• Problem requirements:
Arrange the records as a JSON list of strings, one string per line and with blank lines left out. Begin at the line that contains "Image resolution: width=795" and stop after the line that contains "click(446, 442)".

[Data items]
— start —

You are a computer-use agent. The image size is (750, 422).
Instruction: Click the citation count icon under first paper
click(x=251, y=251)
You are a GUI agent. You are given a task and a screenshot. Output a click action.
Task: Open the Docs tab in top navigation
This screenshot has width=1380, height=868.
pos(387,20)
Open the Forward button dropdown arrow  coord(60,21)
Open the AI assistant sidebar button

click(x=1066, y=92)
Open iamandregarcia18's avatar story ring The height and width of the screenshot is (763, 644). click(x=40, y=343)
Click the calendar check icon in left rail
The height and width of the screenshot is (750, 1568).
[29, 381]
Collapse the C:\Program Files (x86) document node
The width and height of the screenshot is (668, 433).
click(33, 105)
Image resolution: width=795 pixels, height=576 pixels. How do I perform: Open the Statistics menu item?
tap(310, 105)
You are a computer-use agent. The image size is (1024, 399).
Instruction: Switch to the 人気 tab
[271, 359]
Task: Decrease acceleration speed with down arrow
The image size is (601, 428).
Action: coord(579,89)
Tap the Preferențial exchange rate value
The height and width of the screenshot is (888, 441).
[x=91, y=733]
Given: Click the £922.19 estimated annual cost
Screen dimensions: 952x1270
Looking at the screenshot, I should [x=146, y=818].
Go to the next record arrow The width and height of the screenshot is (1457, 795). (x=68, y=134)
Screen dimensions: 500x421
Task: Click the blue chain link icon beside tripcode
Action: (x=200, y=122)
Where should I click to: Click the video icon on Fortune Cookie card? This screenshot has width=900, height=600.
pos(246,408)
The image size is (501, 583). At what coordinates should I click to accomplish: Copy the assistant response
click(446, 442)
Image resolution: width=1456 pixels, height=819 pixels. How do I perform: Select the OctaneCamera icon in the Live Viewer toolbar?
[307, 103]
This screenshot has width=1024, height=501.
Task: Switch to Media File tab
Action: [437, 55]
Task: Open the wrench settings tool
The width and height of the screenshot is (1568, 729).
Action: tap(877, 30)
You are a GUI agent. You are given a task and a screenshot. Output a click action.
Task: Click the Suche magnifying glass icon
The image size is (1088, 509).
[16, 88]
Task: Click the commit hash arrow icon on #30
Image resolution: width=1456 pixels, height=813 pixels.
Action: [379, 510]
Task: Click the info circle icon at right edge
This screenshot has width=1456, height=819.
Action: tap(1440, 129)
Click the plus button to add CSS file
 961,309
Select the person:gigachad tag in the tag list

— end —

• Finished task:
[
  "Image resolution: width=795 pixels, height=576 pixels. How do I perform: Open the Statistics menu item?",
  "tap(310, 105)",
  "You are a computer-use agent. The image size is (1024, 399).",
  "Instruction: Switch to the 人気 tab",
  "[271, 359]",
  "Task: Decrease acceleration speed with down arrow",
  "The image size is (601, 428).",
  "Action: coord(579,89)",
  "Tap the Preferențial exchange rate value",
  "The height and width of the screenshot is (888, 441).",
  "[x=91, y=733]",
  "Given: Click the £922.19 estimated annual cost",
  "Screen dimensions: 952x1270",
  "Looking at the screenshot, I should [x=146, y=818].",
  "Go to the next record arrow The width and height of the screenshot is (1457, 795). (x=68, y=134)",
  "Screen dimensions: 500x421",
  "Task: Click the blue chain link icon beside tripcode",
  "Action: (x=200, y=122)",
  "Where should I click to: Click the video icon on Fortune Cookie card? This screenshot has width=900, height=600.",
  "pos(246,408)",
  "The image size is (501, 583). At what coordinates should I click to accomplish: Copy the assistant response",
  "click(446, 442)"
]